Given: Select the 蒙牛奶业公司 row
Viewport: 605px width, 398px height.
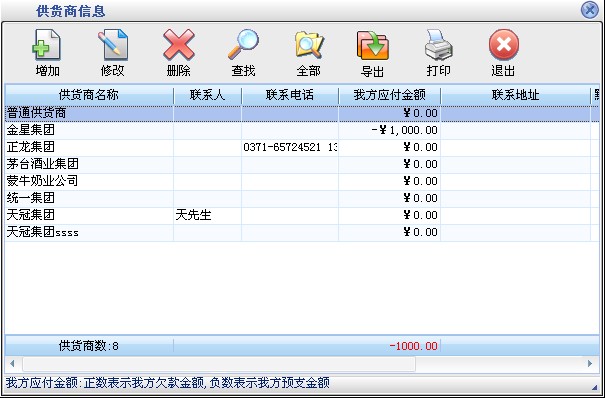Looking at the screenshot, I should click(x=302, y=181).
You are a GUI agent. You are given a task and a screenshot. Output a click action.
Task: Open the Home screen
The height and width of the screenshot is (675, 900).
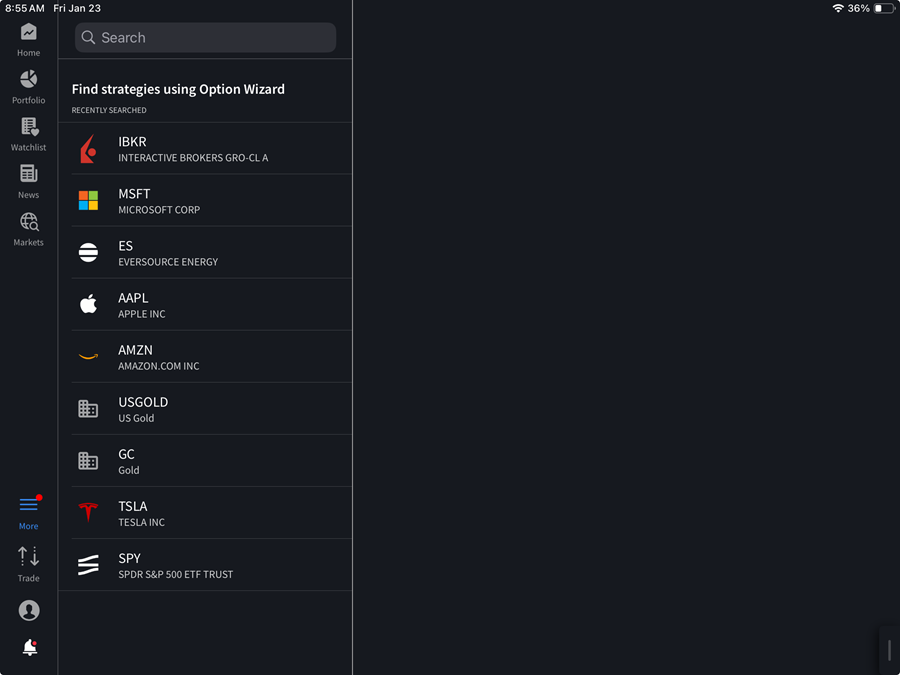pyautogui.click(x=28, y=37)
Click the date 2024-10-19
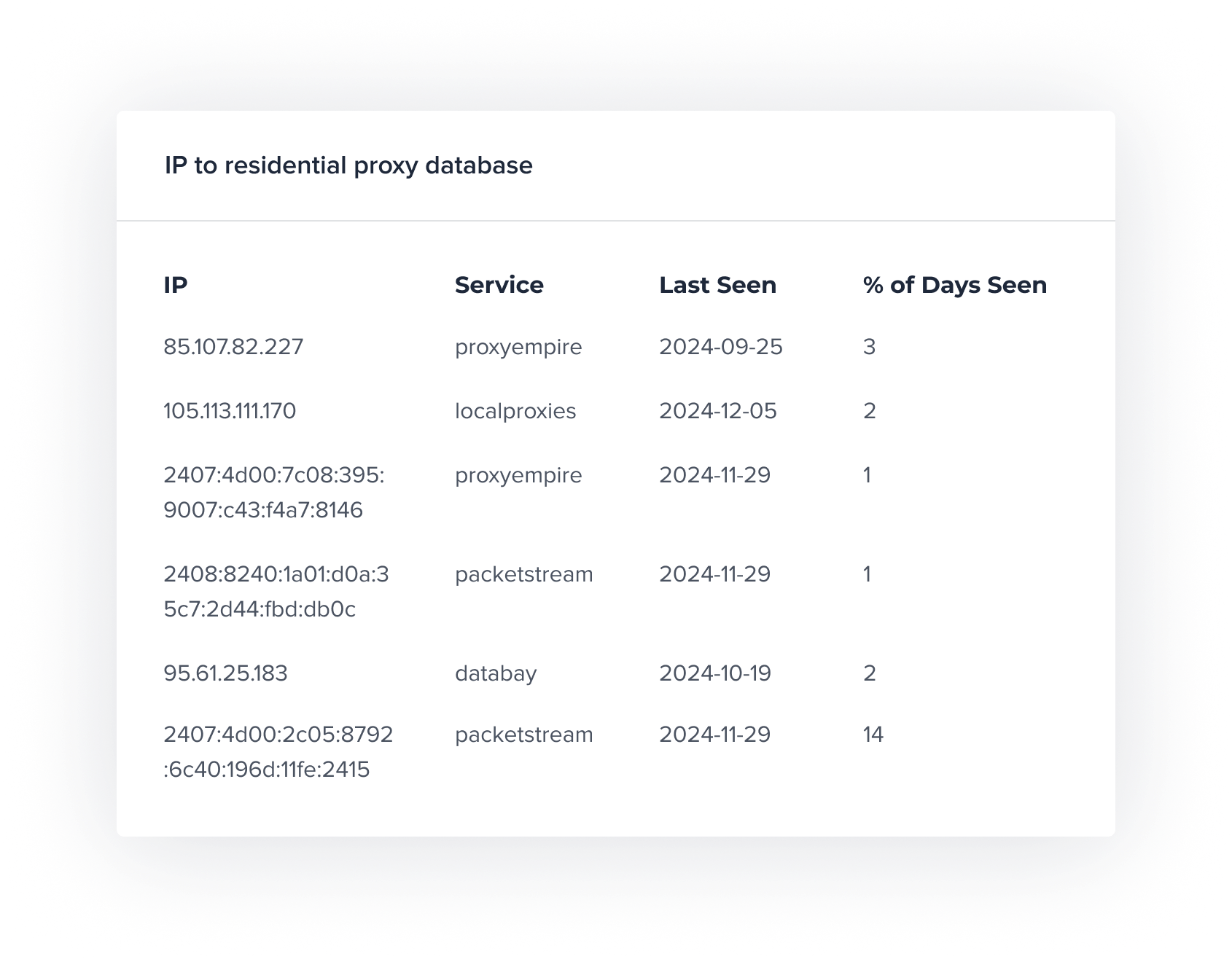Viewport: 1232px width, 959px height. (x=715, y=673)
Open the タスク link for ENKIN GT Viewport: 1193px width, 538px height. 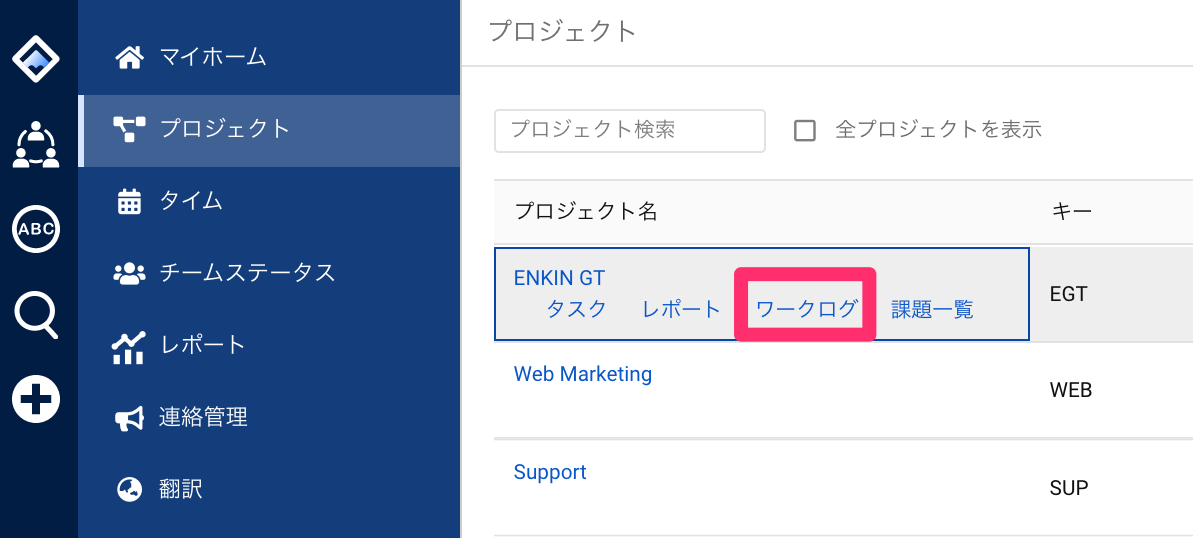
========
_WHAT YOU WILL DO_
Please retype the data exactly. The pictures do not go in.

_ANSWER BELOW_
Given: Select the 蒙牛奶业公司 row
Viewport: 605px width, 398px height.
Looking at the screenshot, I should click(x=302, y=181).
You are a GUI agent. You are given a task and a screenshot. Output a click action.
Task: Open the Home screen
The height and width of the screenshot is (675, 900).
pyautogui.click(x=28, y=37)
Click the date 2024-10-19
Viewport: 1232px width, 959px height. (x=715, y=673)
Open the タスク link for ENKIN GT Viewport: 1193px width, 538px height. 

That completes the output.